This error is being issued because the Drools XSD can't be located. In this comment in the Drools user list, it is stated that the XSD's aren't publicly available, and the xsi:schemaLocation attribute in the XML is mapping that XSD to http://drools.org/schema/drools-spring org/drools/container/spring/drools-spring-1.2.0.xsd, which doesn't resolve to the proper XSD.
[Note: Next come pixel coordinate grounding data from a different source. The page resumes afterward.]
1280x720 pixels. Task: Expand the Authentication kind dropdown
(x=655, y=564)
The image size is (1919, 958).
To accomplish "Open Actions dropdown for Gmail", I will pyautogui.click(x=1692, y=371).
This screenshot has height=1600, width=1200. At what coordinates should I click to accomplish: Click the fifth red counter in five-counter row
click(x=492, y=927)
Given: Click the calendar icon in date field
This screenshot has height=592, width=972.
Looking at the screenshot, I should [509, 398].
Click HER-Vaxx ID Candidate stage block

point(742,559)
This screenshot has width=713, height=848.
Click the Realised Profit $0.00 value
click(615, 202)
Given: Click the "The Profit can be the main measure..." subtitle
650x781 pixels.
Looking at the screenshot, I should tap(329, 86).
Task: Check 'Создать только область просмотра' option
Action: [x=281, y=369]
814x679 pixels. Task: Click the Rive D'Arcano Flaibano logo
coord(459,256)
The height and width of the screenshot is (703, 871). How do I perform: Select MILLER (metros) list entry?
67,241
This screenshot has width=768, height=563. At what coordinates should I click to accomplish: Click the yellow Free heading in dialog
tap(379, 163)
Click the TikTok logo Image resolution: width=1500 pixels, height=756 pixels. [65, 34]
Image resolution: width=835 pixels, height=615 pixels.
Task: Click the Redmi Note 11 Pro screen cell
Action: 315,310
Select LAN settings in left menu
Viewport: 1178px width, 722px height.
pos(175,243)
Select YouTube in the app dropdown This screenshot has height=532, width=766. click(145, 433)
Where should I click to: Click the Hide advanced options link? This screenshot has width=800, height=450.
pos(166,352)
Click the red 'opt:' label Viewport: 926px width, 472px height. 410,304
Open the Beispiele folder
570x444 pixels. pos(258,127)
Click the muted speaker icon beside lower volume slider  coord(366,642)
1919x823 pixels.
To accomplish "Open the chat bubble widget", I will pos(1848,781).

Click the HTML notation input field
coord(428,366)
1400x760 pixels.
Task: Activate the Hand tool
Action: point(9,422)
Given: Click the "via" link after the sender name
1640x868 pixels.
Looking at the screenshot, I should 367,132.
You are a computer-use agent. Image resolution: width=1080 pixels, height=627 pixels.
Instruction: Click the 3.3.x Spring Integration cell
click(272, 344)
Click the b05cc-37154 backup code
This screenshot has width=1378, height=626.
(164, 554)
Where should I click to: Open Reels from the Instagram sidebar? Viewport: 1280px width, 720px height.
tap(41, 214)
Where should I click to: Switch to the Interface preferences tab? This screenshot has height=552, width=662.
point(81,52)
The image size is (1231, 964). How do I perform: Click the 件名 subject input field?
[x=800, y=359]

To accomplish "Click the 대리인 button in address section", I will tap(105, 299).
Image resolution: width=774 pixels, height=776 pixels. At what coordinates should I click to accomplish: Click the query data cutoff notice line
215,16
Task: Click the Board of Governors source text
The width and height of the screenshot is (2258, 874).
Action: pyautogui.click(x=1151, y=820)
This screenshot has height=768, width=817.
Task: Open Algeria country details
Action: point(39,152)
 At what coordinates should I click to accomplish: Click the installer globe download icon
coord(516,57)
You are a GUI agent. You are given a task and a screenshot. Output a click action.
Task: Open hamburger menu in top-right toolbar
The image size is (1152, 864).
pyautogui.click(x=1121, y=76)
Spring should be automatically handling the XSD resolution given the xmlns:drools="http://drools.org/schema/drools-spring" attribute. One of the Drools JARs should be including a META-INF/spring.handlers file defining the XSD mapping for the drools namespace. Something along the lines of :

http://drools.org/schema/drools-spring=some.classpath.visible.package.xsdfile.xsd

Which should be automatically handling the XSD file included in the Drools JARs.

Try removing the last two lines of your xsi:schemaLocation attribute in order to let Spring automatically resolve the XSD.

Some related links:

Of course, you could also extract that XSD from the JAR file, place it in an accessible directory from your classpath and use a classpath relative URL in xsi:schemaLocation.

By the way, it's probably a copy&paste error, but your <beans> element is missing its closing tag.

EDIT : It seems that Drools wasn't providing the spring.handlers properly (at least as of December 2010, see Drools + Spring without internet ). You might need to dig through the JARs to get the XSD and reference it directly in xsi:schemaLocation.